Active Directory Basics

Step 7 — Create a Windows Client VM and Join the Domain

In this step, you will create a second Windows Server virtual machine and join it to your Active Directory domain as a client.

Even though this machine runs Windows Server, it will behave like a standard domain-joined workstation.

Why is a server acting as a client?

In Active Directory, a client is any machine that authenticates to a domain controller and consumes directory services. The operating system does not determine the role — how the machine is used does.

In Azure labs, Windows Server is commonly reused as a client because desktop images may not be available in all regions.

1. Create the Client VM in Azure

  • Create a new Azure virtual machine
  • Image: Windows Server 2022 Datacenter
  • Virtual Machine Name: CLIENT01
  • Size: Small (B2s or similar)
  • Resource Group: Same resource group as the domain controller
  • Virtual Network: Same VNet as the domain controller

The client and domain controller must be on the same virtual network for domain join and authentication to work.

2. Connect to the Client VM

  • Once deployment completes, connect via RDP
  • Log in using the local administrator account

3. Configure DNS (Critical Step)

Before joining the domain, the client must use the domain controller for DNS resolution.

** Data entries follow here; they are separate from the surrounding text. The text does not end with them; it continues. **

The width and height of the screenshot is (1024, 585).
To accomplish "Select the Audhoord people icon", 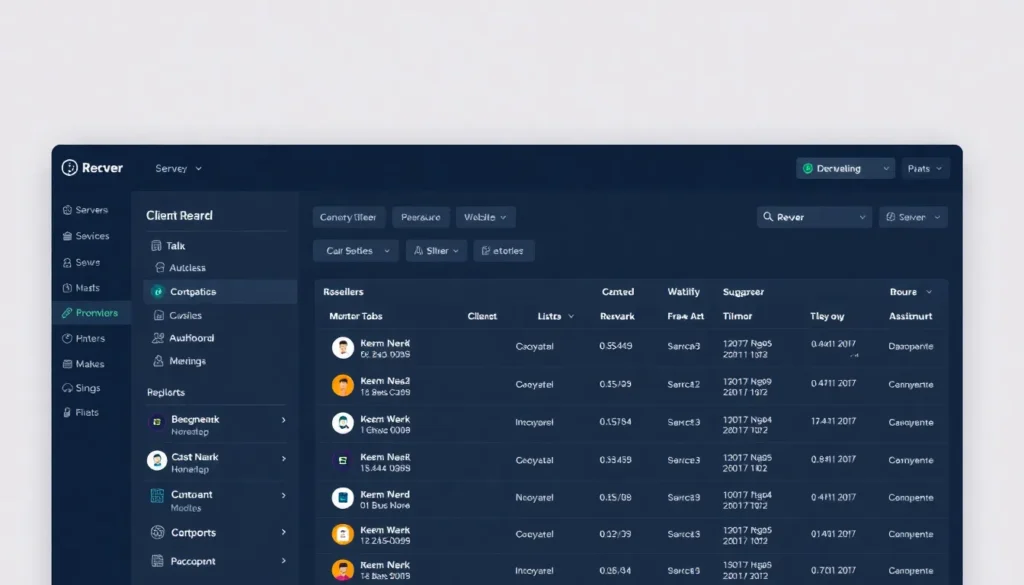I will (157, 339).
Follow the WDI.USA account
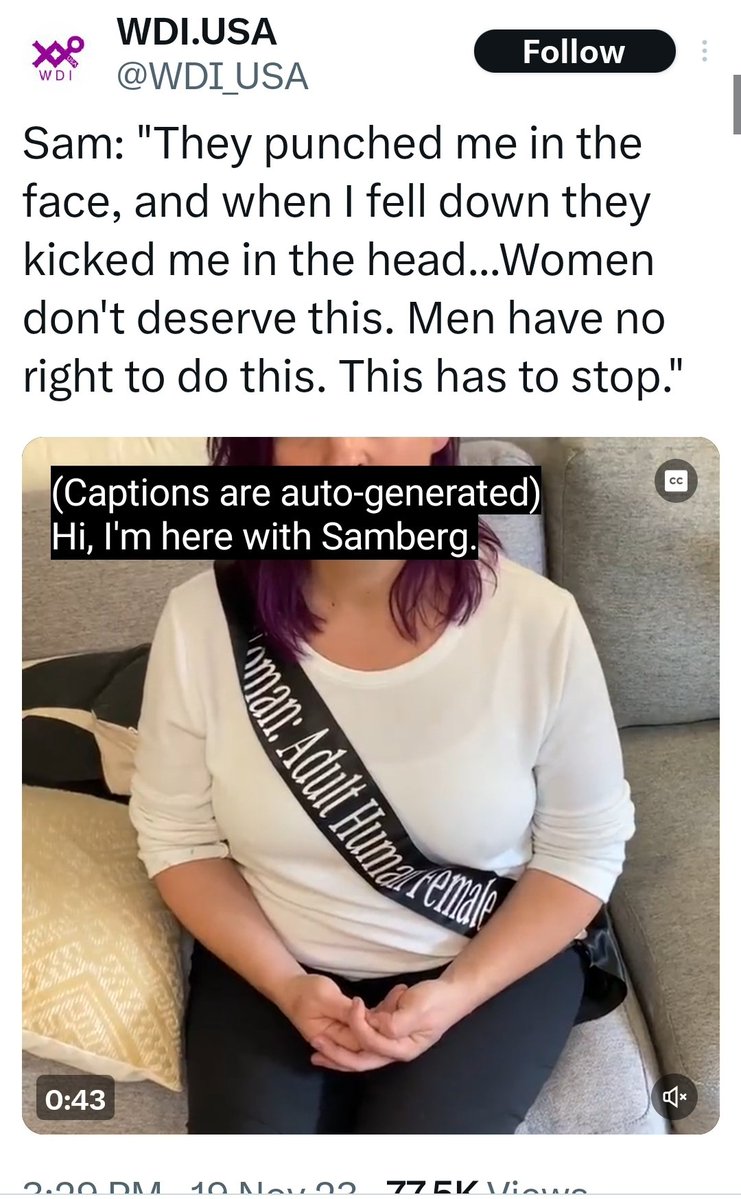Image resolution: width=741 pixels, height=1199 pixels. point(574,51)
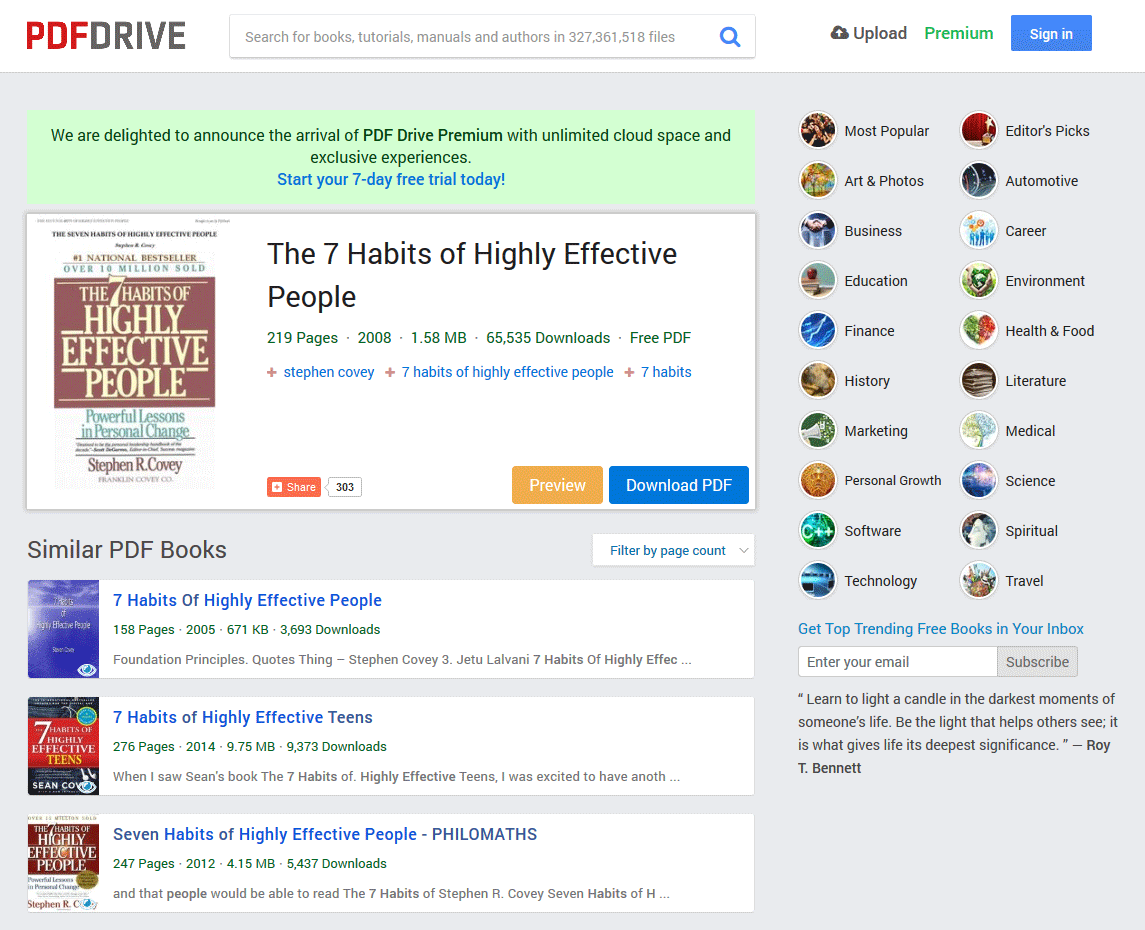This screenshot has width=1145, height=930.
Task: Download PDF of The 7 Habits book
Action: (x=679, y=485)
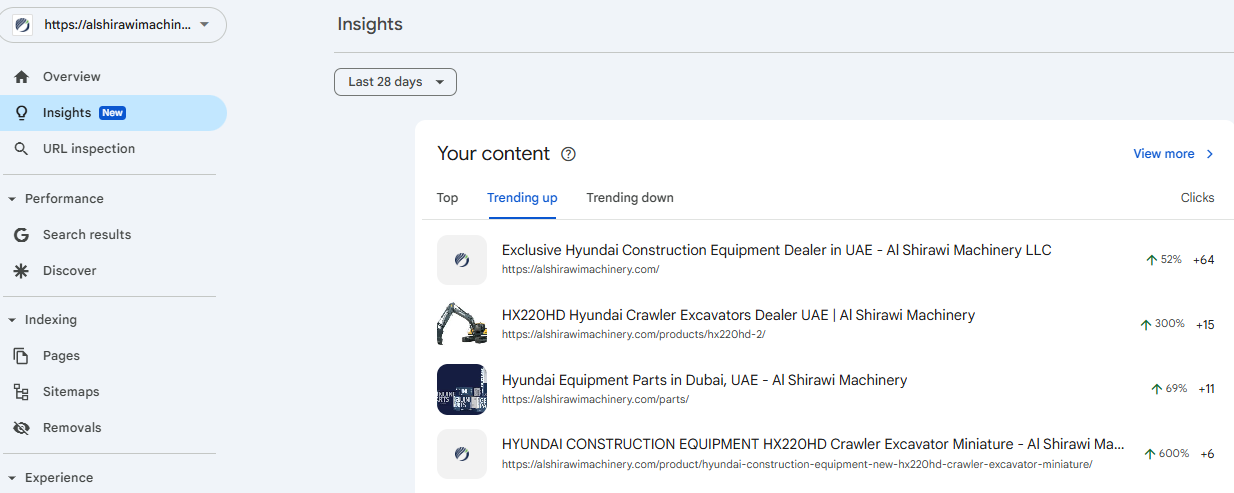Click the Discover asterisk icon
The image size is (1234, 493).
pyautogui.click(x=21, y=271)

  1. Open Network Connections
  2. Right-click the active network adapter → Properties
  3. Select Internet Protocol Version 4 (IPv4)
  4. Select Properties
  5. Set Preferred DNS server to the domain controller’s private IP address
  6. Select OK
Why this matters

Active Directory relies entirely on DNS to locate domain controllers. Incorrect DNS is the most common cause of domain join failures.

4. Join the Domain

  1. Open Settings → System → About
  2. Select Join a domain
  3. Enter your domain name (e.g., lab.local)
  4. Authenticate with a domain administrator account
  5. Restart the computer when prompted

5. What Happens During a Domain Join?

  • A computer account is created in Active Directory
  • A secure trust relationship is established with the domain
  • The client begins authenticating against the domain controller
  • Group Policy becomes applicable to the machine

This behavior is identical regardless of whether the OS is Windows Server or Windows Desktop.

6. Verify Domain Join

  • After reboot, log in using a domain user account
  • Confirm the device shows as domain-joined
  • Locate the computer account in Active Directory
  • By default, the computer appears in the Computers container

In the next step, you will move this computer into the correct branch OU.

Is This Common in Real Environments?

Yes. While end users typically run Windows desktop editions, the underlying Active Directory behavior is the same. Many labs, test environments, and jump hosts use Windows Server as a client.

What matters is understanding the authentication flow, DNS dependency, and policy application — not the OS branding.

Checkpoint

  • CLIENT01 exists on the same VNet as the domain controller
  • DNS is set to the domain controller’s private IP
  • The machine successfully joined the domain
  • A computer account exists in Active Directory

If all of these are true, your Active Directory environment is now fully functional.